How about the bars and clubs - do they close down during Ramadan?

#6 MADMAC has been a member since 6/6/2009. Posts: 6,957

Posted by AbgAcid on 7/7/2011 at 15:06

Hi all,
Yes what SBE said is true. End of Ramadhan you will have problem with public transportation. Its a long holiday, the muslim will travel to their homes, whilst the non muslim are off for holidays. Making almost everyone on the move.
But during the earlier days of Ramadhan, public transport are more or less normal.
The bars and clubs do open, as they are patronised by non muslims.
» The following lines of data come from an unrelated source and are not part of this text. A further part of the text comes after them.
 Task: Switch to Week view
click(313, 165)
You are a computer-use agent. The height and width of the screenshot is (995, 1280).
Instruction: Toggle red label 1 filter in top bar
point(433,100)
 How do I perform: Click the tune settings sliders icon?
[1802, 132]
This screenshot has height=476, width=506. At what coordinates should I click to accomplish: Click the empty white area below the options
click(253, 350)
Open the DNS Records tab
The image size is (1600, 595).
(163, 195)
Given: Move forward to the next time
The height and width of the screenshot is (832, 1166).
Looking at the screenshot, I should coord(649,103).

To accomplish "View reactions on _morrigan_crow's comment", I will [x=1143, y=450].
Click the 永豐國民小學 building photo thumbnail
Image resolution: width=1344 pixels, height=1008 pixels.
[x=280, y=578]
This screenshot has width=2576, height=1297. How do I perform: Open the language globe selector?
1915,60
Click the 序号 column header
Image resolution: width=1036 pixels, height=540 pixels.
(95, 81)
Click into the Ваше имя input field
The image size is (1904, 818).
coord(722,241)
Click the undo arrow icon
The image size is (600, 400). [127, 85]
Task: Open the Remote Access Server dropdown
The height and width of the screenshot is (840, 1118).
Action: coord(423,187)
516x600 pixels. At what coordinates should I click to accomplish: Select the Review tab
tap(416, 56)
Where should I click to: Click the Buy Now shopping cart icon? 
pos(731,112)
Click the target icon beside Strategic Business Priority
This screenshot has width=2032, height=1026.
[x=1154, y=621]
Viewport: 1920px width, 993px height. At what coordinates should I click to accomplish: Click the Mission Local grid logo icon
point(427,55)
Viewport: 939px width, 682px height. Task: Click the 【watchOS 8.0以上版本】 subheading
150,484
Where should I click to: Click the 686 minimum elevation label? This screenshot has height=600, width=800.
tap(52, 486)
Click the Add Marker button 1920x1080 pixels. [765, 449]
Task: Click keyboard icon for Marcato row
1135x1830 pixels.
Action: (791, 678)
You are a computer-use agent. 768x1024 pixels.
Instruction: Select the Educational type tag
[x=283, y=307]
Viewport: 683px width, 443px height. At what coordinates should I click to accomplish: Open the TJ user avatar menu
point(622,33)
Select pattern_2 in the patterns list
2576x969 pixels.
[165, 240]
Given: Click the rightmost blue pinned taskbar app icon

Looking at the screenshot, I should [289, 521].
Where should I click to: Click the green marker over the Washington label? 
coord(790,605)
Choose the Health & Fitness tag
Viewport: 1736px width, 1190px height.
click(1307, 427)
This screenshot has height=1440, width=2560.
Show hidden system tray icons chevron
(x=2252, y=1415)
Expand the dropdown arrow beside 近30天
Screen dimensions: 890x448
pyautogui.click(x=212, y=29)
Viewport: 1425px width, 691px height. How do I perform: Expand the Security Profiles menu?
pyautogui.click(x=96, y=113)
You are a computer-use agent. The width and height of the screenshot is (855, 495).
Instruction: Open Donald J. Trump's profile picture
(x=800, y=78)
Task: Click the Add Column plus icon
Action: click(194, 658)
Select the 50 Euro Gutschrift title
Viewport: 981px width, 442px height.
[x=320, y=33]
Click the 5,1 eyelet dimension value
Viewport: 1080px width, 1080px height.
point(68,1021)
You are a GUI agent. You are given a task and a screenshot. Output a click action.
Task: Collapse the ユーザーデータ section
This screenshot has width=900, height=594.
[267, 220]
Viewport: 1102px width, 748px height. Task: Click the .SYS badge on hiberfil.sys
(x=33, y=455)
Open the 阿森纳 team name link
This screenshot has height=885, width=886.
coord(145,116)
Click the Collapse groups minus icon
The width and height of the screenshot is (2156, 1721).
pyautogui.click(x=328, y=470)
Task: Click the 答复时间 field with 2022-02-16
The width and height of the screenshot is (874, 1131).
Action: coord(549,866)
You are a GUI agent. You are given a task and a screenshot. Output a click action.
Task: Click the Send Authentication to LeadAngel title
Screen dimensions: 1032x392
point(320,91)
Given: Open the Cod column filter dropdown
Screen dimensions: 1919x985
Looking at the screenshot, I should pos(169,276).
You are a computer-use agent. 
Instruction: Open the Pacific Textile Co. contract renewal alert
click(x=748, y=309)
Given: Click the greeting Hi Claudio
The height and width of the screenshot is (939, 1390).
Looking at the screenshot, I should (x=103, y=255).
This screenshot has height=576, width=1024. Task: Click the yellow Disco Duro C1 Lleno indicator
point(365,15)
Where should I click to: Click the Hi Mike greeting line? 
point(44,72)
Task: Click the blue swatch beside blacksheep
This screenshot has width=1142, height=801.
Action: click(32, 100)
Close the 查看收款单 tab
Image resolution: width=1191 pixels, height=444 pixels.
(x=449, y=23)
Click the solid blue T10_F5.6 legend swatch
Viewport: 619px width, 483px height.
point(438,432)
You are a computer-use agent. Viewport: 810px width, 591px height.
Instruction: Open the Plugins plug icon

#7 AbgAcid has been a member since 28/11/2009. Location: Malaysia. Posts: 162

Posted by alloneornone on 14/7/2011 at 11:26

I was in KL during Ramadam a few years ago and didn't have any problems finding places to eat or drink during daylight hours. As ABGacid mentioned, Malaysia is multicultural (and proud of it) and you won't be committing a faux pas by eating during the day. In fact, it's an interesting time to be in Malaysia due the liveliness on the streets at night time when the Muslims break their fast for the day. It also coincides with Merdeka Day, (Malaysia's Independence Day on 31st August) and the combined vibe on the streets that evening can be quite exciting.

#8 alloneornone has been a member since 8/7/2011. Location: Earth. Posts: 5

Posted by MADMAC on 15/7/2011 at 17:33

"In fact, it's an interesting time to be in Malaysia due the liveliness on the streets at night time when the Muslims break their fast for the day."

Allahu Akbar.

How is the cuisine there? Does it have strong Indian and / or Arabic influence?